In the first 10 months of 2020, China exported $12.5 billion of lithium-ion batteries, followed by South Korea ($4 billion), Poland ($3.2 billion), and Germany ($2.7 billion), according to Trade Data Monitor. As a recent story in the Wall Street Journal points out, that’s more control over the market that anything in the crude oil industry, where even the world’s top producers – the U.S., Saudi Arabia and Russia – all generate less than 20% of global production.
Only invented in the second half of the 20th century and later pioneered for mass production in laptops and camcorders, lithium-ion batteries are the linchpin of a booming new trade in electric vehicles.
Governments around the world, concerned about climate change caused by carbon emissions, are pushing massive private investment in electric-powered cars. The new administration of President Joe Biden has promised policies that encourage Americans to buy electric vehicles. Beijing has ordered that 40% of cars in China be electric by 2030. General Motors, the giant U.S. automaker, has pledged to invent dozens of new electric vehicles, and only make EVs by 2035. It wants to catch up to companies like Tesla, the U.S.-based global leader, and Germany’s Volkswagen. Although EVs make up less than 5% of all cars on the road, it’s clear that Tesla Model S, Chevy Volt, and Toyota Prius Prime are the future of the industry.
The biggest import market for electric vehicles is Europe, where use is encouraged by high gasoline taxes and incentives. The world’s top electric car importers are the Netherlands ($3.6 billion), Germany ($3.1 billion), Belgium ($2.8 billion), the UK ($2.3 billion), and Norway ($2.3 billion). (That’s why the latter, the smallest on the list by population, was the subject of General Motors’ Super Bowl ad starring Will Ferrell.) However, the biggest overall market, including imports and domestic production, is China, where Volkswagen, BMW, Toyota, Honda and other world-class carmakers have all built plants to make electric vehicles.

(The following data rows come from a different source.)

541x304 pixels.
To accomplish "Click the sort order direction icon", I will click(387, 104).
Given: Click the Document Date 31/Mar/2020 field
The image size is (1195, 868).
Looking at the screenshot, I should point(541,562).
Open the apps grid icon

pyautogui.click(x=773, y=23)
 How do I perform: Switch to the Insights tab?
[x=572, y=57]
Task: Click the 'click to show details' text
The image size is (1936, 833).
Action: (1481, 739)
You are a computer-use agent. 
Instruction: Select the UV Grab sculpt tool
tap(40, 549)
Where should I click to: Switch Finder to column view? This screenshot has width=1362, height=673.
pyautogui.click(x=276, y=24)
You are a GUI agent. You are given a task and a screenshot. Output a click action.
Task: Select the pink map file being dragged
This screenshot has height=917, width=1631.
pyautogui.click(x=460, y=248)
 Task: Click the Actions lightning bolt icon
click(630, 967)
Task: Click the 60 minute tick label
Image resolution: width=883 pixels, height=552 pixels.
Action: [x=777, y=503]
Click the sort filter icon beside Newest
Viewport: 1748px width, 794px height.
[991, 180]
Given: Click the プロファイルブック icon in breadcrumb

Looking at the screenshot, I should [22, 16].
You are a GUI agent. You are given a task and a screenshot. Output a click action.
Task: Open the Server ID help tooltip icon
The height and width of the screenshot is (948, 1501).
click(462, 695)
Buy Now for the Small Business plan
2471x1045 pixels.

China has been ramping up its battery capacity, thanks in large part to Contemporary Amperex Technology Ltd, or CATL. Rivals include Japan’s Panasonic, and South Korea’s Samsung SDI and LG Chem. Tesla manufactures batteries at a plant in the Nevada desert it operates with Panasonic.
China’s top customers for lithium-ion batteries were the U.S. ($2 billion), Hong Kong ($1.5 billion), Germany ($1.2 billion), and South Korea ($1.1 billion). And the world’s top exporters of electric cars are Germany ($6.2 billion in the first 10 months of 2020), the U.S. ($4.9 billion), Belgium, ($4.8 billion), and South Korea ($3.2 billion).
To be sure, it’s not just cars and trucks. Power plants are also using battery technology. They’re used to store excess power and then redistribute it when there are spikes in demand. The technology is elementary: Lithium ions are transferred via a liquid from cathode to anode and back to cathode. But recent innovations have brought down production costs closer to those of petroleum-powered engines. The price different between an electric engine and fossil-fuel engine is expected to decline to zero in the next five years, and by 2030, as many as one-third of cars on the roads are expected to be electric.
The strong demand has greased a supply chain of battery ingredients, including lithium, cobalt and manganese. In order for mass production of electric vehicles to be commercially viable, raw material supplies have to remain constant and affordable. Australia, Chile and China are the world’s top producers of lithium. A bigger problem is cobalt, in which the Democratic Republic of Congo, a war-torn country, dominates production and trade.